** Written task 1 **
Answer these questions about the abstract on landscape change models:
(a) What does the patch-matrix model assume about the matrix surrounding habitat patches?
(b) In the Wog Wog Habitat Fragmentation Experiment, which models received co-support?
(c) What page range is listed for the publication?

Evaluating conceptual models of landscape change


A variety of landscape models are used to conceptualize and interpret human impacts on ecosystems and their biodiversity. The simplest, a ‘patch-matrix’ model, is rooted in island biogeography theory and assumes a dichotomy between generic, easily-defined habitat patches and a surrounding matrix that is completely inhospitable. This dichotomy between patch and matrix habitats has been recently relaxed, with the ‘continuum’ model taking this relaxation to its extreme and logical endpoint - a species-based model with no a priori definition of habitat or matrix, but rather focusing on ecological gradients. Yet, because few empirical comparisons of these bookending models exist, we lack understanding of their relative utility or the merits of hybrid approaches that combine attributes of patch-matrix and continuum models. To guide such considerations, we first develop a decision-making framework for the application of patch-matrix, continuum, and hybrid models. The framework takes into account study objectives, attributes of the landscape, and species traits. We then evaluate this framework by empirically comparing how continuum, patch-matrix, and hybrid models explain beetle distributions across two contrasting fragmented landscapes, for species differing in trophic level and habitat specificity. Within the Hope River Forest Fragmentation Project, a system with strong landscape contrast and distinct (‘hard’) structural edges between forest fragments and grassland, we find broad support for hybrid models, particularly those incorporating surrounding landscape structure. Conversely, within the Wog Wog Habitat Fragmentation Experiment, a system with weak landscape contrast and ‘soft’ structural edges between natural and plantation forest, we find co-support for continuum and hybrid models. We find no support in either system for patch-matrix, relative to continuum and hybrid models. We conclude by considering key questions and areas of research for advancing the application of models to understand species responses and biodiversity patterns associated with land-use change.

Ecography, (40), 1, pp. 74–84

Pointing records for text and elements:

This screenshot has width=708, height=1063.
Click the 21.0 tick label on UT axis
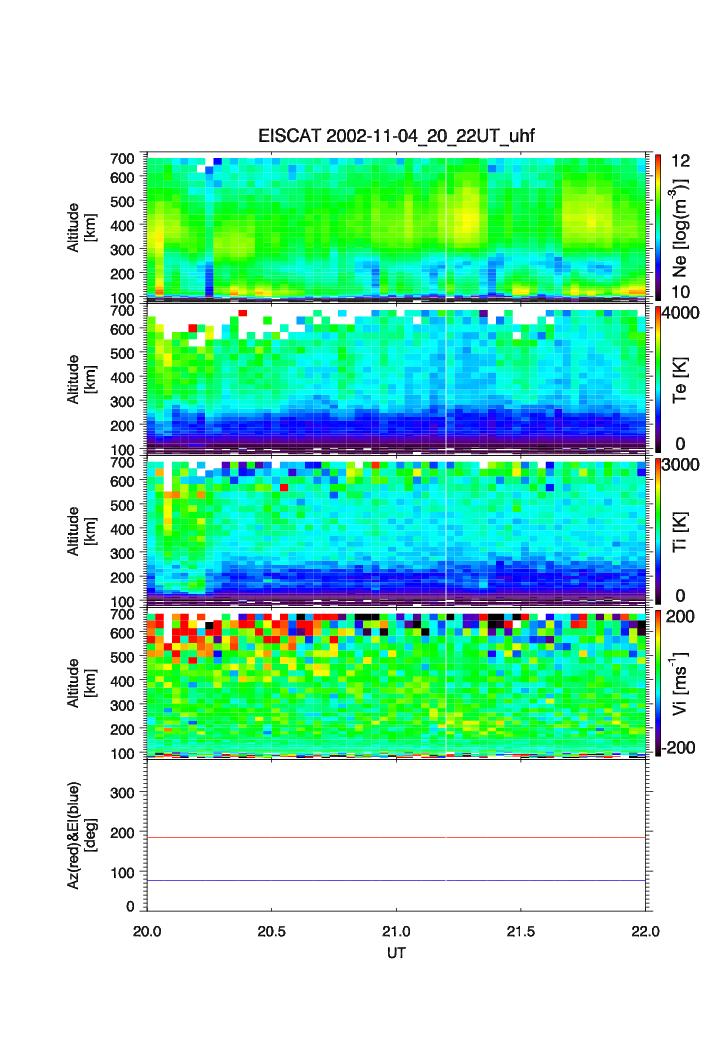point(397,930)
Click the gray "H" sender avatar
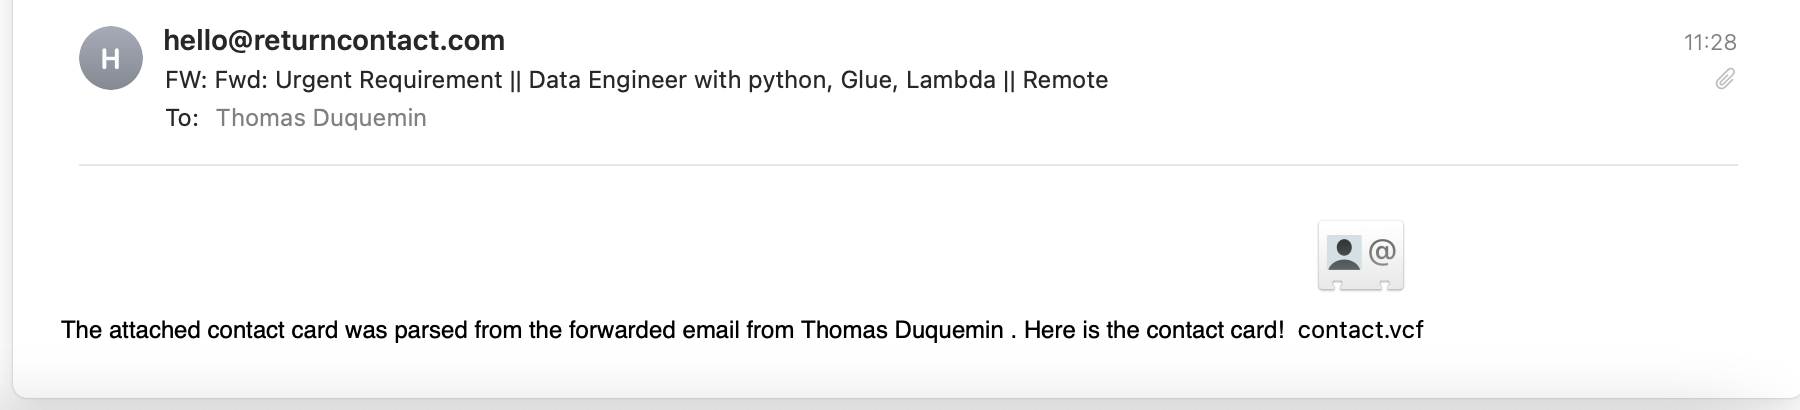The width and height of the screenshot is (1800, 410). 110,58
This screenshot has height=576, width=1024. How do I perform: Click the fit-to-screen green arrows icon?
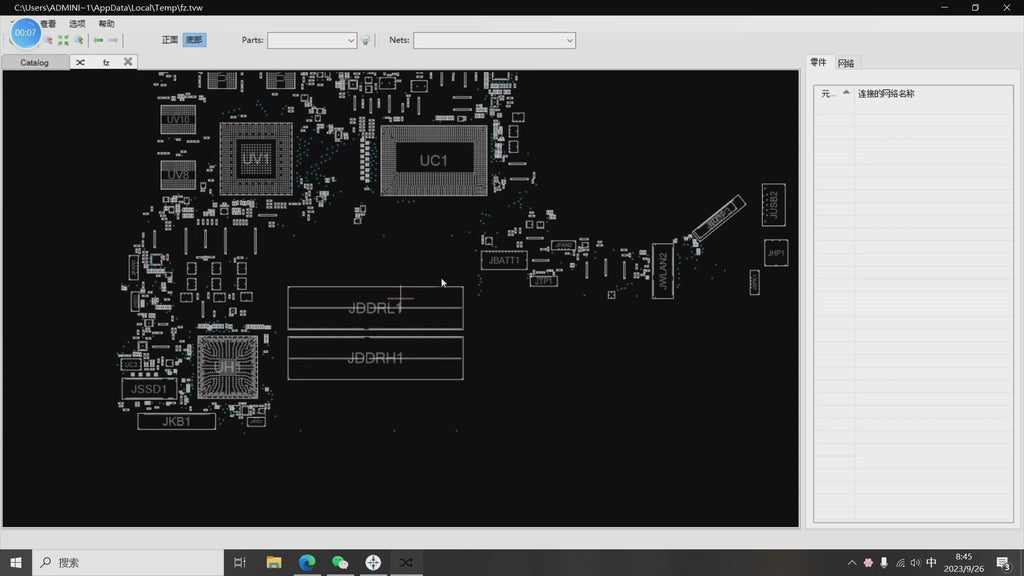pos(63,41)
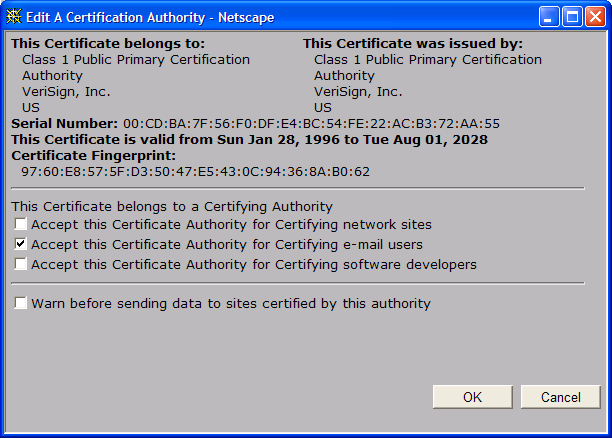Uncheck certifying e-mail users option
The width and height of the screenshot is (612, 438).
tap(21, 244)
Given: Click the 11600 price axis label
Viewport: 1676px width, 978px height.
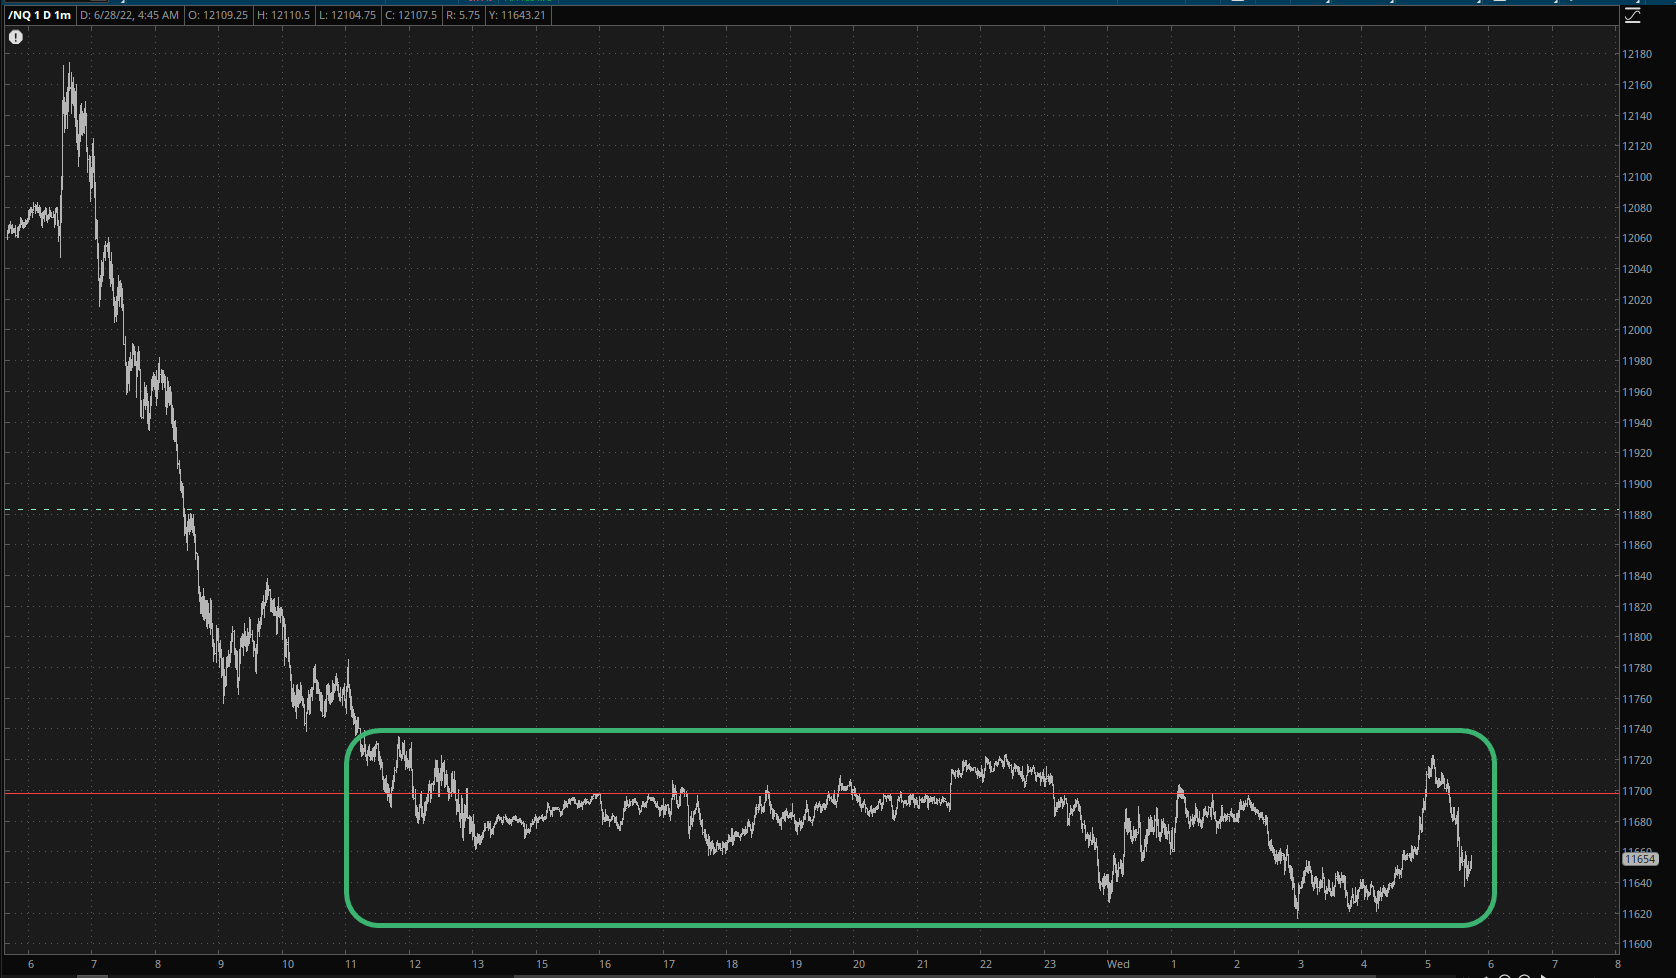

** Written task 2 **
Extract every line of the records that contains the string "label". Case counts.

** Task answer 1 **
(a) It assumes the surrounding matrix is completely inhospitable.
(b) Continuum and hybrid models.
(c) Pages 74–84.

** Task answer 2 **
Click the 21.0 tick label on UT axis
Given: Click the 11600 price axis label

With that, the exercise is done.